Seedlings of rice (Oryza sativa), soybean (Glycine max) and sour orange (Citrus aurantium) were grown for 20 to 125 days under controlled conditions in nutrient solutions wiht up to 16 different concentrations of NH⁴₊, H₂PO₄^-, K⁺, Ca²⁺, Mg²⁺ or Zn²⁺. Nutrient concentrations differed by up to 4 orders of magnitude (H₂PO₄^- and Zn²⁺) and were kept constant or within certain limits by changing solutions daily. Dry weights and concentrations of N, P, K, Ca, Mg or Zn were determined for roots and tops (or roots, stems and leaves). The relationship between tissue concentration of an element and external concentration of the corresponding nutient ion was invariably multiphasic, with phases separated by sharp breaks or jumps. The kinetics of accumulation were similar to those of short-term uptake of the same ions. Reanalysis of previously published data (including data for Mn²⁺) for other plants yielded, similarly, bi- or multiphasic isotherms for accumulation. Accumulation patterns and growth were in several instances correlated, with separate phases coinciding with regions of poverty adjustment, luxury consumption and toxicity.
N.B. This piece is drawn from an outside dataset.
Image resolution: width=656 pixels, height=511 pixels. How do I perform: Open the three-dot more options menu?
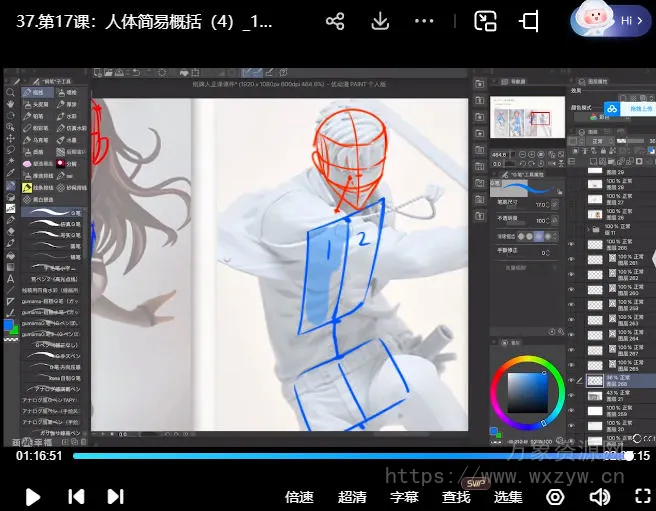pyautogui.click(x=427, y=21)
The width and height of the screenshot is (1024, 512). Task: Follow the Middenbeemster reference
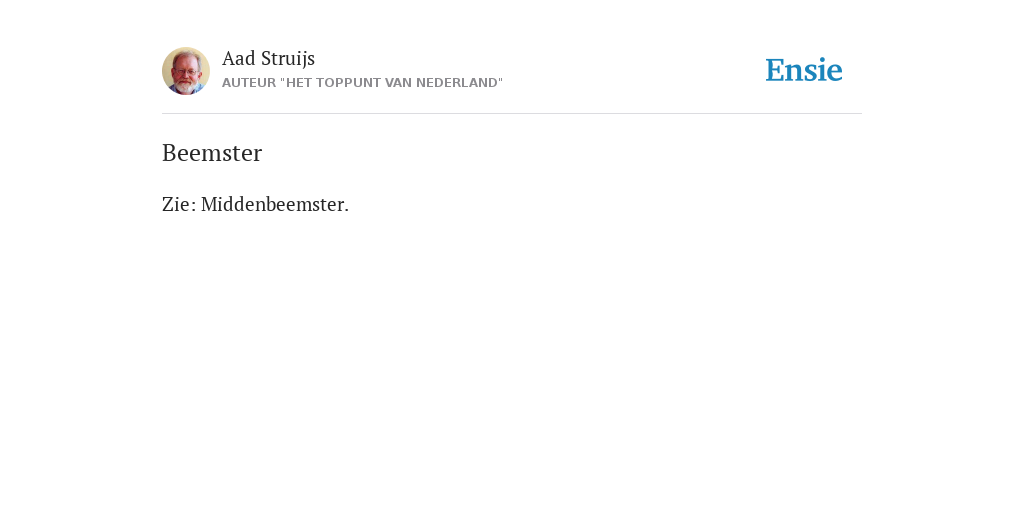pos(272,204)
Implications of multiphasic kinetics of long-term nutrient accumulation for membrane properties, fluxes and regulation include: (i) Membranes and uptake mechanisms must remain relatively constant throughout the life of the plant with respect to affinities for ions and concentrations at which transitions occur. (ii) Rate-limitation occurs at the plasmalemma of the root cortical cells. (iii) Uptake is at all times under multiphasic control by the external solution.